As he stepped up to the podium last night, Zuma had the opportunity to take the moral high ground and depart from his dull, scripted speech and reflect on the shocking scenes just witnessed. He had an opportunity to protest the jamming of the signal and state his government's commitment to openness and transparency - two founding principles in our Constitution. Instead, he began what was probably the greatest non sequitur in the circumstances. He simply continued his speech as if nothing happened.

Sadly for Zuma and the ANC, no one will remember a word of it. This State of the Nation Address will be remembered as the day a part of our open democracy died. Quite how we retrieve it and how Parliament regains its credibility remains to be seen.

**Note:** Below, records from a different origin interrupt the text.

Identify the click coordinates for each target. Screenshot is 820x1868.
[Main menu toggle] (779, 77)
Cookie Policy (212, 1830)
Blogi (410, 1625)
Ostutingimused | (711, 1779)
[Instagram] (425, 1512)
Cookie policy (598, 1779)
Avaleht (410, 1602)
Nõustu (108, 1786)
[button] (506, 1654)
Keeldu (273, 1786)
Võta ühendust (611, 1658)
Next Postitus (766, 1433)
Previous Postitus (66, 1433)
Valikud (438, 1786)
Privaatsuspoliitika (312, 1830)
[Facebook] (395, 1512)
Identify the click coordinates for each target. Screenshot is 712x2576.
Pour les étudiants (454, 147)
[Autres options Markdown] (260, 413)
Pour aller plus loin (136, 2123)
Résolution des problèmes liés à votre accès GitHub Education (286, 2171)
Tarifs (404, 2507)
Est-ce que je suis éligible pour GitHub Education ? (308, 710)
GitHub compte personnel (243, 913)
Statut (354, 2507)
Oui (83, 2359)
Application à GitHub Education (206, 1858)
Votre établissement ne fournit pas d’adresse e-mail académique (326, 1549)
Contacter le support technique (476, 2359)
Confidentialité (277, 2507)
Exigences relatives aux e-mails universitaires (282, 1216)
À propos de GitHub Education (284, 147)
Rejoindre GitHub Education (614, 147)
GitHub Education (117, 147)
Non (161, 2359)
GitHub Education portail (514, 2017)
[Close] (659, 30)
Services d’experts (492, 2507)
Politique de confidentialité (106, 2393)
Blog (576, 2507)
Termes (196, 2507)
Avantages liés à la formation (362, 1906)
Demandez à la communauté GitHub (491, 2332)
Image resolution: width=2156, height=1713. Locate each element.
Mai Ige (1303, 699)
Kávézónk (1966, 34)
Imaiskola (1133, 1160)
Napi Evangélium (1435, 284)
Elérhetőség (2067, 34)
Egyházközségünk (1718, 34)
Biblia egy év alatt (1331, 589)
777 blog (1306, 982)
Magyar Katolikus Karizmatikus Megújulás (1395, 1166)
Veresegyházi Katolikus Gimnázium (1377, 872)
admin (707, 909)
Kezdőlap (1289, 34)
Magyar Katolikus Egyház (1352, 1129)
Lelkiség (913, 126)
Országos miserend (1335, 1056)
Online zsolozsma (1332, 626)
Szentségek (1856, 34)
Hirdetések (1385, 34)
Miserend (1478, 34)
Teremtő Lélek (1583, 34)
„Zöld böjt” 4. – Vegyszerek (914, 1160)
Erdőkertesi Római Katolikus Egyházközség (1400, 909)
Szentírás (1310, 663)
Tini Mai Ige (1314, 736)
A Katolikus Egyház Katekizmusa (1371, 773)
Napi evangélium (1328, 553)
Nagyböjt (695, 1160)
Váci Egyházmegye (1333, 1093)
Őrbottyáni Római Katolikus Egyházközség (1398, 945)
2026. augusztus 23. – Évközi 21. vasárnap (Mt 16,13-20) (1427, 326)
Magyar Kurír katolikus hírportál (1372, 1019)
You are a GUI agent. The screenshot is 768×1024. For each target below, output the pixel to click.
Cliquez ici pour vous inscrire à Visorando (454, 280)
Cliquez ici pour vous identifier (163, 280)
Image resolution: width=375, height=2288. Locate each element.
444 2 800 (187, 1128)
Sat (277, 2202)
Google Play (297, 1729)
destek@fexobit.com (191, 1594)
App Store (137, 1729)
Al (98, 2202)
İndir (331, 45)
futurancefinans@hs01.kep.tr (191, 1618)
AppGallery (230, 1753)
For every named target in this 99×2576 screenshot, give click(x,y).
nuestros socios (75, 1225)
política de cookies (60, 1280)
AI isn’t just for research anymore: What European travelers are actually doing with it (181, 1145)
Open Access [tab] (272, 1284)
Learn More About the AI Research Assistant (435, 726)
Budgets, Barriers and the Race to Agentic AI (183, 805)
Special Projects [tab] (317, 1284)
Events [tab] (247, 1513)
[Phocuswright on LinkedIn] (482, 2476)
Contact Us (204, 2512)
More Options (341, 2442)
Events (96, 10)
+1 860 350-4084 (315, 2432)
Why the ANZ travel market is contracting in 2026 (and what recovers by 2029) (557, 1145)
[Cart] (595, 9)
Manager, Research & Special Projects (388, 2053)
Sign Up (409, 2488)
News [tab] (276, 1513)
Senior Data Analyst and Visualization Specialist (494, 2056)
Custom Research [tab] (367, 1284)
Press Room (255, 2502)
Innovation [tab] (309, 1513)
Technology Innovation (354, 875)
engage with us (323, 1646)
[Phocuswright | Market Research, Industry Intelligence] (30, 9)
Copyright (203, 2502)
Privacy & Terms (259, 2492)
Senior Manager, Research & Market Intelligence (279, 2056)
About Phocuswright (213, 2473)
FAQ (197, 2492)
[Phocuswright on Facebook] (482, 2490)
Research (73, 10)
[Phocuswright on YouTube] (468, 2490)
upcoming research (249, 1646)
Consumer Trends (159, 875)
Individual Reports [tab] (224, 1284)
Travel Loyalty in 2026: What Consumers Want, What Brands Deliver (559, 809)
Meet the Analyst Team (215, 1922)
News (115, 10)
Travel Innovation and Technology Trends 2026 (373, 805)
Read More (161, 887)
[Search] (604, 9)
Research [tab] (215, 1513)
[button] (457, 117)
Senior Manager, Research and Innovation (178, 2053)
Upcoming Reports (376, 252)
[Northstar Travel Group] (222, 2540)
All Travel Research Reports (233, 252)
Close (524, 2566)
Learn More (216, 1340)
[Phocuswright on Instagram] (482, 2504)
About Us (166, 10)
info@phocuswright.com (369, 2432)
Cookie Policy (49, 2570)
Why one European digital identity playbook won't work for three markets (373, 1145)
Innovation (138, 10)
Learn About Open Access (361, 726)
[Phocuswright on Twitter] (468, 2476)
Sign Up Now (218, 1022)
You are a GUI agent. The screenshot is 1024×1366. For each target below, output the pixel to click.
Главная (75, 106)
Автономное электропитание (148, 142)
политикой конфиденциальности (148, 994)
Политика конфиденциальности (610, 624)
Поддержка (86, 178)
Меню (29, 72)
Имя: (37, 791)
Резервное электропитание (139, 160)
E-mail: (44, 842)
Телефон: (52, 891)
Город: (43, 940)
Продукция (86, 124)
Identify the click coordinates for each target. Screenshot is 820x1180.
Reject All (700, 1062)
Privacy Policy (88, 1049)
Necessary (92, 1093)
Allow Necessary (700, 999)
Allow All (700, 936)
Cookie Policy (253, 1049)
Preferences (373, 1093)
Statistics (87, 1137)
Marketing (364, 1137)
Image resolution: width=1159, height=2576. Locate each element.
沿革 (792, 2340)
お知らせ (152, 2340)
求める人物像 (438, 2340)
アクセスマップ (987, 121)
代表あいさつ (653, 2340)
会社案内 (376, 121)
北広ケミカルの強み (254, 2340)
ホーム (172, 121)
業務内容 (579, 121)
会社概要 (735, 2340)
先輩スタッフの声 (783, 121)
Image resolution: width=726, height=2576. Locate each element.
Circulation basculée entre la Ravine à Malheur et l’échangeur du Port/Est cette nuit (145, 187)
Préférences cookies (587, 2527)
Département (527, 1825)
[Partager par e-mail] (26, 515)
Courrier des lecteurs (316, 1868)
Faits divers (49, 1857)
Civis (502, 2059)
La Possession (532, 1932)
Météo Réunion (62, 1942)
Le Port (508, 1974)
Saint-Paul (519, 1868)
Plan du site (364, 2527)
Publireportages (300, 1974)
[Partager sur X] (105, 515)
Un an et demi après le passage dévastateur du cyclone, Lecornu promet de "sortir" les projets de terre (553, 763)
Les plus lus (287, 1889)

It will not be easy. As the president finished a dull, lacklustre speech displaying little vision, one wondered what this night's great unleashing catharsis was? All our weaknesses have been exposed, our democratic fragility laid bare. As Zuma laughed and grinned his way through his speech in typically duplicitous fashion, we understood too that this presidency will need to run its course for there is no one part of the ruling party able to take Zuma on.

Further deriding the misfortunes of Bafana Bafana in the recent Afcon tournament, one could not help but conclude that this show of laughter at the mediocrity which is our national football team is really symbolic of where we are and what Zuma, and the ANC, thinks is good enough for us - second best.

After the speech drew to a painfully slow end, and ANC MPs danced out, united in song, one could not help but wonder what Madiba would have made of this torturous night.

Yet the enduring picture is of Zuma, a latter day Nero, fiddling and all around him "the best lack all conviction, while the worst are full of passionate intensity".

WB Yeats has never sounded as apposite as last night.

Judith February is a senior associate at the Institute for Security Studies (ISS).